I’ve been a runner for seven or eight different periods of my adult life—all stretches of two or three months. Each time, I quit not because my body broke down but because my soul would. To me, running alone is crushingly boring, depressing, and—since there’s nothing to distract you from the pain—painful. I’d rather fold someone else’s laundry. I’d rather have a lip-sync battle with my dad. I’d rather walk. I hate it.
Now it’s a ritual. We’re a lot faster, but that isn’t the point. We keep it up because we want the exercise, sure. But we also don’t want to fail at the opportunity we’ve created. When else do three fathers—three people—get an hour of uninterrupted weekly conversation? That the conversation has the added benefit of regulating our breathing, keeping us at a sensible pace, means we never go too hard—and going too hard is probably one of the reasons I used to stop running.
To Hate Running Less: Exploit the Turkey Trot
It worked for: Matt Goulet, MH senior associate editor
I grew up buttressed by two brothers who had always been faster than me. The older was all-state cross-country in high school. The younger was a varsity runner as well. I was slow and hated the mild humiliation of being the merely sub-9 sibling. But as I got older, I started running more for me. Thanks to inverse fitness trajectories after high school, they got slower and I got faster. And I knew it. So when the Turkey Trot in our town rolled around a few years ago, I used that wholesome event to institute a redemptive challenge. Smoked them. It felt great.

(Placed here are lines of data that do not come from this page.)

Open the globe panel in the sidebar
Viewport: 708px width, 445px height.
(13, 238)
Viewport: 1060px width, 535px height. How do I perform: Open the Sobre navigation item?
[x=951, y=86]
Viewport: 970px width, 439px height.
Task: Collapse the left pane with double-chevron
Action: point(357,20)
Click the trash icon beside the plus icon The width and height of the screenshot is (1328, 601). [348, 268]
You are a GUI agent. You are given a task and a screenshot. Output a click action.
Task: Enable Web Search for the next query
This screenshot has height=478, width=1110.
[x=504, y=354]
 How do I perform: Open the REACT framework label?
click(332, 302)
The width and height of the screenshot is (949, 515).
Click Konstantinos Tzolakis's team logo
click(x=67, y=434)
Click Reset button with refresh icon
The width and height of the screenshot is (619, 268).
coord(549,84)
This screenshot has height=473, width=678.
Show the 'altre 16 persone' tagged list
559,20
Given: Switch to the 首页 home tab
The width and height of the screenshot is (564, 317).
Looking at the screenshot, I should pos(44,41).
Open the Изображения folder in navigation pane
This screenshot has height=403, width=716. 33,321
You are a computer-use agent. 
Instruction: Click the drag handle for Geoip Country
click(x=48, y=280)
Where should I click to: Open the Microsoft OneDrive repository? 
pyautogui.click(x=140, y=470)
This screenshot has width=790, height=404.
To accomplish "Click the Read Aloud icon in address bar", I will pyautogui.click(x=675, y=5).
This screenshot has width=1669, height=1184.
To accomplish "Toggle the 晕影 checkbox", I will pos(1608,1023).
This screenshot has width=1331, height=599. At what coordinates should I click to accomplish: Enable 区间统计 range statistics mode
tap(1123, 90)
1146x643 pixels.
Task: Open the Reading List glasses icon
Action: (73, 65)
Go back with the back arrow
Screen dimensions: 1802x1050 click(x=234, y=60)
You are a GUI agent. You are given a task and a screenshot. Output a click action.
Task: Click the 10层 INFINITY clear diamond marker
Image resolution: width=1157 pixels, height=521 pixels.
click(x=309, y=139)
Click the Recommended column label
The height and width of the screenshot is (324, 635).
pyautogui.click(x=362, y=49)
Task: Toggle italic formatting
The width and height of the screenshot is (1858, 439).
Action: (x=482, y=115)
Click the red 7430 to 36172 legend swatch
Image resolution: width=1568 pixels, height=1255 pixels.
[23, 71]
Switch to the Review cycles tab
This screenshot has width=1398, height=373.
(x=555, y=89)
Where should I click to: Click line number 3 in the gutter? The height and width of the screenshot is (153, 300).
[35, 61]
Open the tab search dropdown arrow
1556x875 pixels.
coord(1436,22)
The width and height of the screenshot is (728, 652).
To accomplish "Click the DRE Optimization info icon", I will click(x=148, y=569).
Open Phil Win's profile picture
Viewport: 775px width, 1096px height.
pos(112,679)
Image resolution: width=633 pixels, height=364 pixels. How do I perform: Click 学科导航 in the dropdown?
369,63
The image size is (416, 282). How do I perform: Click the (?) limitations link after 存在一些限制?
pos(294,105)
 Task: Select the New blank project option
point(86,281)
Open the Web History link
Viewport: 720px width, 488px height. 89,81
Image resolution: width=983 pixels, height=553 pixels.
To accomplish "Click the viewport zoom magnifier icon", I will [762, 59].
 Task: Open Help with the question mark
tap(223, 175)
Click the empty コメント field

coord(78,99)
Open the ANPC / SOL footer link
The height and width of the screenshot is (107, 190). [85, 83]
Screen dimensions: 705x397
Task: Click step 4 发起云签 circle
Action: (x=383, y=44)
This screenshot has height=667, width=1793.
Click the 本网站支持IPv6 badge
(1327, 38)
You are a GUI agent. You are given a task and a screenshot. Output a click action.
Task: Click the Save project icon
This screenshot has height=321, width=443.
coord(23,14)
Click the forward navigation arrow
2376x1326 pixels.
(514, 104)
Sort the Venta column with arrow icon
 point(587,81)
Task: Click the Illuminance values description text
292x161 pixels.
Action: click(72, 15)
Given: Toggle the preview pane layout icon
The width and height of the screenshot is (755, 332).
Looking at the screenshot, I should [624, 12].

If you’re only going to run once a year, make it a Turkey Trot. It allows you to partake in that great Thanksgiving tradition of hashing out old grievances without disrupting the peace of the Thanksgiving table. With more than 1,000 Turkey Trots (or Mashed Potato Milers or Stuffing Struts) happening annually across the country on Thanksgiving Day, it’s easy to find a local 5K to offset roughly 300 of the thousands of calories you’ll be gorging on later in the day. And if you start training now, you can build up enough speed to challenge and subsequently smoke family members you’ve been looking to one-up for years.
To Hate Running Less: Don’t Run. Glide. Bound, and Sometimes Walk
It worked for: Bill Strickland, editorial director of Runner’s World and Bicycling
As the editorial director of a group that includes Runner’s World, I spend more days than not surrounded by real runners, so what I am saying to you is not opinion but lived and learned fact: Real runners rarely seem to be running. They glide. They bound. They kiss the earth with their tippy-toes as a courtesy to gravity rather than a necessity of physics. I run as if I had three too many shots and got myself into a brawl with a much bigger opponent and am already paying for it.
Yet: I run. When I’m crunched for time, It’s more efficient than cycling (my sport of choice), and it’s easier to manage when you’re traveling. It’s more appealing to me than gym workouts, because it feels more like an adventure—gets me outside and gives me a chance to immerse myself in whatever community I happen to find myself in.
I highly recommend getting the shit kicked out of you by a run. But you can’t be afraid to walk. If you only run for as long as you can actually run, you’re not going to be out there long enough to do yourself much good. When I started, the only way I could do a 30–minute “run” was to run for a few minutes, walk a few, then run some more. Walking is not only okay but pretty much mandatory. Real runners know this and won’t shame you for not running while you run. Anyone else can go suck it, because they’re not even in the damn fight.